§ Task details: For this exercise, report every line of the material that includes "computer".
*** Data supplied Section Begins ***
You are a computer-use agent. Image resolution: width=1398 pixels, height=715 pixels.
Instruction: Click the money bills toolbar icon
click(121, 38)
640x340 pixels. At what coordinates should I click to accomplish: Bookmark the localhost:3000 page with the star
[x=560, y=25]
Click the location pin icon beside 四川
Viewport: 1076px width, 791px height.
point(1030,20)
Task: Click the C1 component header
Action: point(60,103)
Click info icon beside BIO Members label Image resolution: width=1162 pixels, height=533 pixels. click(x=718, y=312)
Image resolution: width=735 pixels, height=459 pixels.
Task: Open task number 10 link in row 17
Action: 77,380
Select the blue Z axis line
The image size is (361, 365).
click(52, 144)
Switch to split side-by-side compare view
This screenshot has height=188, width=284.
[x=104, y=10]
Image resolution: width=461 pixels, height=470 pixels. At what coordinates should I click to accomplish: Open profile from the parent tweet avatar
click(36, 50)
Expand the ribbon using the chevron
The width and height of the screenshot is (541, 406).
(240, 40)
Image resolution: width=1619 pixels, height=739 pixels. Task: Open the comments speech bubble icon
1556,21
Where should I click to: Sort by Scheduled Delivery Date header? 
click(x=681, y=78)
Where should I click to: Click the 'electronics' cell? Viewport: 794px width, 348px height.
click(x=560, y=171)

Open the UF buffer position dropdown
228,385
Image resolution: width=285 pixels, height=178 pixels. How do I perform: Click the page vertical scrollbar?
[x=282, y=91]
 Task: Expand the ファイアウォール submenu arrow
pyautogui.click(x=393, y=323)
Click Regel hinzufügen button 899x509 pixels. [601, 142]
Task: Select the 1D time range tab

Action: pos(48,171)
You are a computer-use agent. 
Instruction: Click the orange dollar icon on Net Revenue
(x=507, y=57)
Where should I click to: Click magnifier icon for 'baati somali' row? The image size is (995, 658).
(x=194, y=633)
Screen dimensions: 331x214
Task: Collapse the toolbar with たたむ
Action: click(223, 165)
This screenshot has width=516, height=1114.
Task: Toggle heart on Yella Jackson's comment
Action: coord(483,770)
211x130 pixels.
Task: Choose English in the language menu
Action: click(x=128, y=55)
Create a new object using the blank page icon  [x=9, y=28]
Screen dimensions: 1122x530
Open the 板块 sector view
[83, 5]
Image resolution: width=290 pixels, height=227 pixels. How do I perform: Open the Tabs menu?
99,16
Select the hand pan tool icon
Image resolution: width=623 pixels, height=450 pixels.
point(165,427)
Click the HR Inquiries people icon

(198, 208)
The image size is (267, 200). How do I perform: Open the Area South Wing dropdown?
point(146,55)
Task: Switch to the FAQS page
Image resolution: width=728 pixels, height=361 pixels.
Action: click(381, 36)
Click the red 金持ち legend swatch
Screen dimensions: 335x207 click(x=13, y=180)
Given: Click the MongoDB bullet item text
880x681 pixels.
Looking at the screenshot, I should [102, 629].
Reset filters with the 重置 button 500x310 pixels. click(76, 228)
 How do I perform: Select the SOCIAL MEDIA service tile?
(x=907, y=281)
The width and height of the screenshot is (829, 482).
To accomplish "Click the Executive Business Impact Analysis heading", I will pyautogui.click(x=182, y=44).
*** Data supplied Section Ends ***
§ Task solution:
You are a computer-use agent. Image resolution: width=1398 pixels, height=715 pixels.
You are a computer-use agent. 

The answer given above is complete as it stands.